YOUR TASK. Revise the records from the start through the line containing "pos(144,225)", replacing every instance of "Screen dimensions" with "Display size" and changing nothing else. Return only those lines.

RECORDS FOR THIS TASK.
┄┄┄┄┄┄┄┄┄┄┄┄┄┄┄┄┄┄┄┄
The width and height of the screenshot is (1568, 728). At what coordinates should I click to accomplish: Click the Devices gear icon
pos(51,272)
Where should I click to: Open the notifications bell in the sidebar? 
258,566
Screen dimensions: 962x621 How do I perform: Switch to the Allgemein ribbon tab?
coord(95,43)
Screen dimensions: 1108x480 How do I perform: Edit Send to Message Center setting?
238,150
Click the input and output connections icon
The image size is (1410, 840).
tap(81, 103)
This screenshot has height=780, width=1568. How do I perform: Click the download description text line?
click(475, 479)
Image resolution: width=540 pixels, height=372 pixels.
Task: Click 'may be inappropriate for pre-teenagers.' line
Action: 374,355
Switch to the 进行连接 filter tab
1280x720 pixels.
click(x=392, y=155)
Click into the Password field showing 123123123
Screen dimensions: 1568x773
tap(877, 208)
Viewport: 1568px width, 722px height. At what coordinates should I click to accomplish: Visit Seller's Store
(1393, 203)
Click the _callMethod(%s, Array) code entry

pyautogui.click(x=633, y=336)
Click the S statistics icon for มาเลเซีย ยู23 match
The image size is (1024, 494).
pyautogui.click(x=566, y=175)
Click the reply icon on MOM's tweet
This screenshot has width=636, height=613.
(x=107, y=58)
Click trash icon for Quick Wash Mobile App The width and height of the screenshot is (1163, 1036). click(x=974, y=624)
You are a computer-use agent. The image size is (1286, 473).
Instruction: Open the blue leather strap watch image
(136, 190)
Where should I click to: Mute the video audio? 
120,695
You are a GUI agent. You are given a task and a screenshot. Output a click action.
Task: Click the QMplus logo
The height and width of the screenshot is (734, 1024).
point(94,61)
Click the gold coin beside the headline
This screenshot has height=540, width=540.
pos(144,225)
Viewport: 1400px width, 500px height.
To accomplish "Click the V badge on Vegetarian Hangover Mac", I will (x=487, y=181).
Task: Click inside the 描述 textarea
┄┄┄┄┄┄┄┄┄┄┄┄┄┄┄┄┄┄┄┄
REPLY TO THE TASK.
The width and height of the screenshot is (1568, 728). At what coordinates should I click to accomplish: Click the Devices gear icon
pos(51,272)
Where should I click to: Open the notifications bell in the sidebar? 
258,566
Display size: 962x621 How do I perform: Switch to the Allgemein ribbon tab?
coord(95,43)
Display size: 1108x480 How do I perform: Edit Send to Message Center setting?
238,150
Click the input and output connections icon
The image size is (1410, 840).
tap(81, 103)
This screenshot has height=780, width=1568. How do I perform: Click the download description text line?
click(475, 479)
Image resolution: width=540 pixels, height=372 pixels.
Task: Click 'may be inappropriate for pre-teenagers.' line
Action: 374,355
Switch to the 进行连接 filter tab
1280x720 pixels.
click(x=392, y=155)
Click into the Password field showing 123123123
Display size: 1568x773
tap(877, 208)
Viewport: 1568px width, 722px height. At what coordinates should I click to accomplish: Visit Seller's Store
(1393, 203)
Click the _callMethod(%s, Array) code entry

pyautogui.click(x=633, y=336)
Click the S statistics icon for มาเลเซีย ยู23 match
The image size is (1024, 494).
pyautogui.click(x=566, y=175)
Click the reply icon on MOM's tweet
This screenshot has width=636, height=613.
(x=107, y=58)
Click trash icon for Quick Wash Mobile App The width and height of the screenshot is (1163, 1036). click(x=974, y=624)
You are a computer-use agent. The image size is (1286, 473).
Instruction: Open the blue leather strap watch image
(136, 190)
Where should I click to: Mute the video audio? 
120,695
You are a GUI agent. You are given a task and a screenshot. Output a click action.
Task: Click the QMplus logo
The height and width of the screenshot is (734, 1024).
point(94,61)
Click the gold coin beside the headline
This screenshot has height=540, width=540.
pos(144,225)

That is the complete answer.